На трясущихся ногах я вернулась в свою комнату. Взяла только куртку и сумку, а когда вернулась в гостиную, Эмиля уже не было. Только запах сигарет и разрушенная техника напоминали обо всем, что случилось.

Я выбежала из гостиницы, вдыхая морозный воздух. Лицо было мокрым, тело пропиталось запахом пота и страха. Я задыхалась, но бежала. Легкие горели огнем, но я бежала. Много минут без остановки.

Выдохшись, упала на колени.

Нам было хорошо. Я нравилась Эмилю. Он был строг, но я не плакала с ним и не ждала пощечин.
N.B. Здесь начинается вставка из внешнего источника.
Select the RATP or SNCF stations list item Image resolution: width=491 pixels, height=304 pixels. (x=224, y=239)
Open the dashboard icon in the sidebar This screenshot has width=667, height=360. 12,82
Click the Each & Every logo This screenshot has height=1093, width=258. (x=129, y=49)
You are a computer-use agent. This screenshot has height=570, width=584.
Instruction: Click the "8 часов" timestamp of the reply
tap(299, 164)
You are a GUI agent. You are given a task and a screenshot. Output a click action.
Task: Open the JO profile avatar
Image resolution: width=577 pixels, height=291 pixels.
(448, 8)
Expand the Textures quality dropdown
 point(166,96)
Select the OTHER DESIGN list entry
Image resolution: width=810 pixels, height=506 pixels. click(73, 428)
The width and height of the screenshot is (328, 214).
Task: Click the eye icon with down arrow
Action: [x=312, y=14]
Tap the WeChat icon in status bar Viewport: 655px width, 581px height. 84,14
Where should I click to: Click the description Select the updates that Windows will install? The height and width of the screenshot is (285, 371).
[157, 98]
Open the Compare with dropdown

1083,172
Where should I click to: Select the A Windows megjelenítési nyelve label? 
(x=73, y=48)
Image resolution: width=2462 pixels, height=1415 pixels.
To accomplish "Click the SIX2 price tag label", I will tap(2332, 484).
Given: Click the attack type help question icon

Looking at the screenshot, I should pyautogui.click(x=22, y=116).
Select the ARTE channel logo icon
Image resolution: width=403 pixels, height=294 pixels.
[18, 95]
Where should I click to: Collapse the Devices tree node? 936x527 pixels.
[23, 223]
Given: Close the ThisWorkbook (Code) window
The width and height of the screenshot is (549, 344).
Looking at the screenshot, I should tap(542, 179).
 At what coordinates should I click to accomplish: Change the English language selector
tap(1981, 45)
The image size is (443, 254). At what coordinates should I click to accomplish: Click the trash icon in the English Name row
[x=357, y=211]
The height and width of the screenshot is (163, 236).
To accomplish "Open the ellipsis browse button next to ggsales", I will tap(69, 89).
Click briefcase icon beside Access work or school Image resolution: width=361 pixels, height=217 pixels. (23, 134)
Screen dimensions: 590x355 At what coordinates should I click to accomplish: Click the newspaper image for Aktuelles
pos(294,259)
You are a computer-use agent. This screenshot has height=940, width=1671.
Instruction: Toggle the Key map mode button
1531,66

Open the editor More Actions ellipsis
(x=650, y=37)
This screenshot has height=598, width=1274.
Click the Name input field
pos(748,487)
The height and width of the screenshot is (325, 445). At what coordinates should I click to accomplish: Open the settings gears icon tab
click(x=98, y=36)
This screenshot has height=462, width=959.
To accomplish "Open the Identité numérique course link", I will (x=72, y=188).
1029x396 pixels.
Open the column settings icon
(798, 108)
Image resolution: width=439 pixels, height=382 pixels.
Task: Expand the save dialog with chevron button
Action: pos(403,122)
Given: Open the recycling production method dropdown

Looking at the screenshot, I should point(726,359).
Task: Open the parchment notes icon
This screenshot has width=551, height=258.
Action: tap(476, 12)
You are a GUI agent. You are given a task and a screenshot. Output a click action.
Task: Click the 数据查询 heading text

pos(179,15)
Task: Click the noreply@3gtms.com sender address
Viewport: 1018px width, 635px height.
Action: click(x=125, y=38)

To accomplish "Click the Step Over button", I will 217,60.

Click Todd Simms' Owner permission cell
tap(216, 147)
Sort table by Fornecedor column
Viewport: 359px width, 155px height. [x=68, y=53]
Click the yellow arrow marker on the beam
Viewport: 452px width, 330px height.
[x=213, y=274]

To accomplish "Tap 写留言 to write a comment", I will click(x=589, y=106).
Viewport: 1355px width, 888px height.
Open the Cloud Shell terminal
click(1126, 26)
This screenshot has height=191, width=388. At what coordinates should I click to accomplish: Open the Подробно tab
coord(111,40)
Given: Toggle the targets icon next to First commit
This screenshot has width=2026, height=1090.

Он обнимал меня прошлой ночью и обещал никогда не делать больно, а теперь я лежу на снегу и не нахожу в себе сил подняться.

Сумка улетела дальше и затормозила, уперевшись в чьи-то ботинки. Мне было все равно. Я не хотела двигаться. Дышала сквозь боль в легких, во рту ощущался привкус крови. Зубы сводило от холода, а сердце норовило разбиться вдребезги. Как тот столик в гостиной.

Меня подняли, как щенка. За шкирку. Я уткнулась в сильную грудь и, вдохнув знакомый аромат, прошептала:

– Папа.

Меня молча усадили в машину. Я едва разлепила глаза – утреннее солнце, оказывается, было ярким. Я будто вырвалась из ада. Голова просто раскалывалась. Я поняла, что убежала совсем недалеко от гостиницы. Всего метров пятьсот.

Отец стоял рядом с девушкой в фиолетовом комбинезоне. Я плохо понимала, что происходит. Слабыми руками опустила автомобильное стекло, чтобы немного слышать.

Стальной голос отца звучал без эмоций:

– Спасибо, что сообщила о местоположении дочери. Это за молчание. Бери.

Я задохнулась: папа протянул Лизе стопку зеленых купюр.

– Что вы, Эмин Булатович, я от чистого сердца!

– В Америке пригодится. Бери, Елизавета.

Лиза взяла деньги и, оглядываясь по сторонам, положила в карман.

– Я буду молчать. У меня на то свои причины. – Лиза метнула взгляд в мою сторону, но тонировка оградила меня от ее победного прищура.

– Тем не менее. Если информация о побеге моей дочери просочится в прессу, я сделаю так, что ты не сможешь вернуться в Америку. Я наслышан, там у тебя роскошная жизнь.

Лиза побледнела и кивнула. В ход пошли угрозы. Репутация дочери дорогого стоила, и без угроз папа не обошелся.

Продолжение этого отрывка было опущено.